Raw data -
•••••

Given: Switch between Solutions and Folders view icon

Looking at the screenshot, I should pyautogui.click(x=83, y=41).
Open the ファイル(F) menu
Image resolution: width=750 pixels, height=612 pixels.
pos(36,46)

•••••

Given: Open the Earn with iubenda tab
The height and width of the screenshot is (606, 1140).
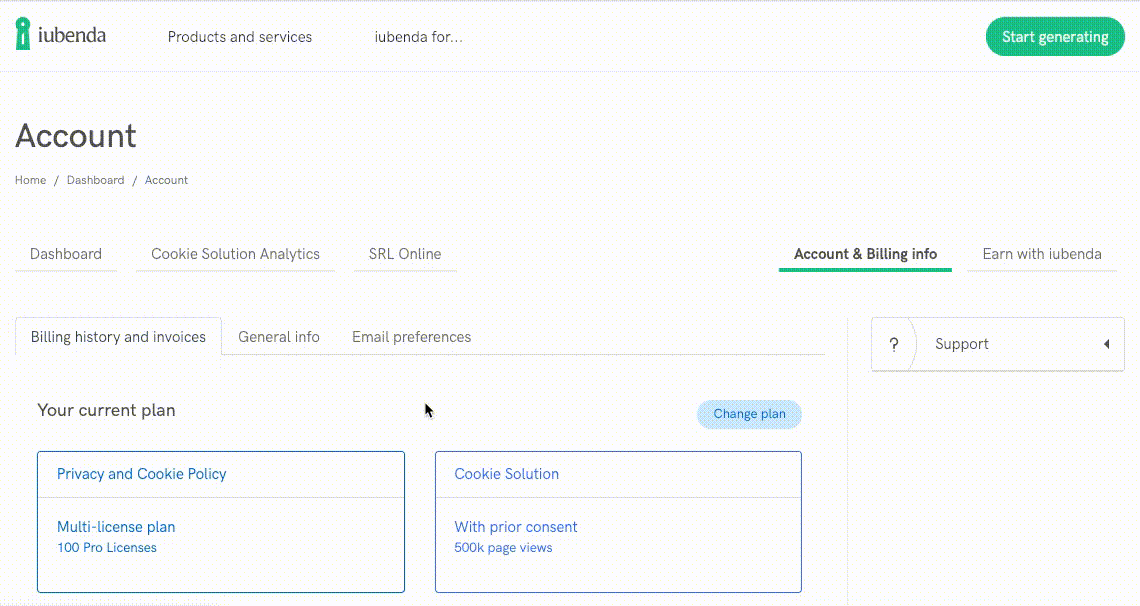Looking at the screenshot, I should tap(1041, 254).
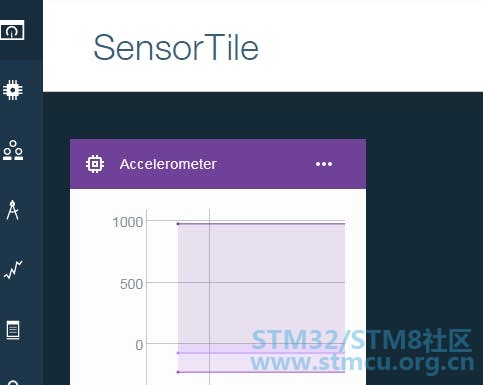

•••••

About this task -
Only lines with the word "Open" are wanted, so copy each one from the records.

Answer section -
Open the ファイル(F) menu
Given: Open the Earn with iubenda tab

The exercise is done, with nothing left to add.